More stamina is probably the biggest thing. If I need to, I can function all day doing stuff for a week at a time. Just did that, so I'll need a day "living on my bed" i.e. laptop there, papers there, meals there -- but still doing things. But I usually recover in a day. I can do a fairly intense pilates class without PEM if I "go easy" the next day. Stuff like that.

I got a cold/fever for a few days--a triumph for me. I sleep as long as I need to and (after a long process of waking up!) usually feel OK.

I have about one day a week where I feel GcMAF "side-effects"--they vary, lately it is achy legs. But the side-effects have diminished and KDM lowered the dose to half a vial to get the right balance.

Everyone seems to need to "hit" the dose that is right for them.

It is slow progress but noticeable. But if the theory is true, that our "symptoms" are not coming so much from XMRV but from all the co-infections that have become chronic, it is going to take time (even after XMRV is "turned off") to get rid of infections, normalize the gut and the immune system and all the rest of the biochemistry that has been screwed up.

So, I am OK with slow!

Best,
Sushi

 

[redo]

I've been battling CFS for almost 27 years, and am convinced the root of the problem is a gut pathogen. My problems all started when I was taking broad-spectrum antibiotics for acne, leading to intestinal candidiasis, which I was able to overcome thanks to the Yeast Connection by William Crook. Although candidiasis is no longer a problem for me, I am still tired and brain-fogged after every meal I eat. (I feel relatively normal until I eat something (anything at all), and then I start to feel progressively more lethargic, brain-fogged, and tired. The symptoms peak a few hours after my meal and then begin to recede).

And if I eat and then go to sleep, I feel AWFUL when I wake up, especially if I eat hard-to-digest foods (such as foods high in fiber).

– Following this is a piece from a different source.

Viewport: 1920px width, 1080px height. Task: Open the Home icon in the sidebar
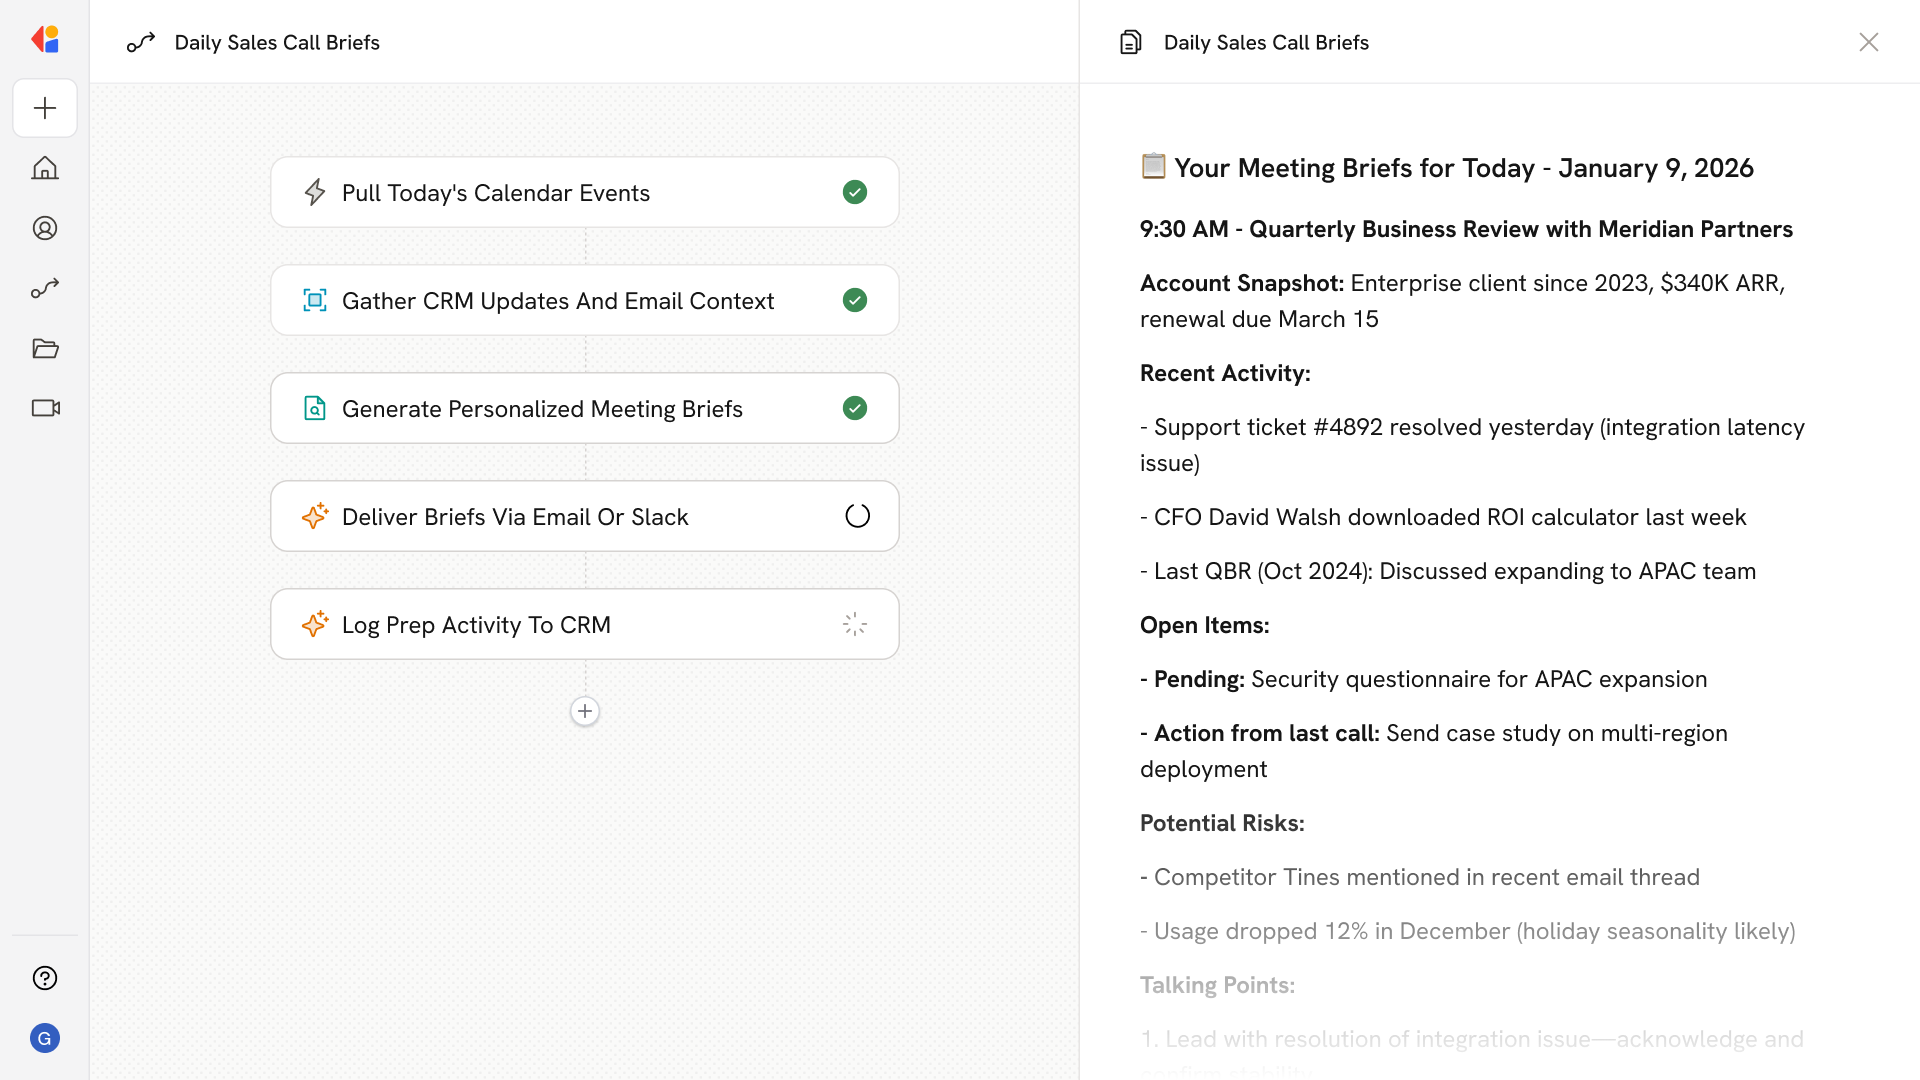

What clearly appears to be happening is that some kind of organism in my gut is feasting on the undigested food particles and releasing toxins in the process. If I'm awake while digesting my food, this still happens, but to a much lesser degree.

I suspect the pathogen is either an enterovirus (like Dr Chia suggests) or some kind of bacteria.

Drew

The last time I took tetracyclines (doxycycline to be specific), I got worse too, rapidly. I think the fact that you've got worse from a particular antibiotic is a good clue, and I think that also strongly indicate that what gives the symptoms is a living microbe, instead of a virus. I think the enterovirus (or perhaps xmrv, or other) is what causes us to not be able to control the gut as we should, so when otherwise harmless "stressors" come, such as acne abx, it might end in total havoc. I think that's because of overgrowth of unwanted microbes. If I were to give you a patient to patient advice, I would say get back to that dentist, and hear if he remembers what abx he/she gave you. Get back on that for a couple of months, and see what happens.

I also think you seem like a good candidate for a fecal transplant, although that's pretty experimental still.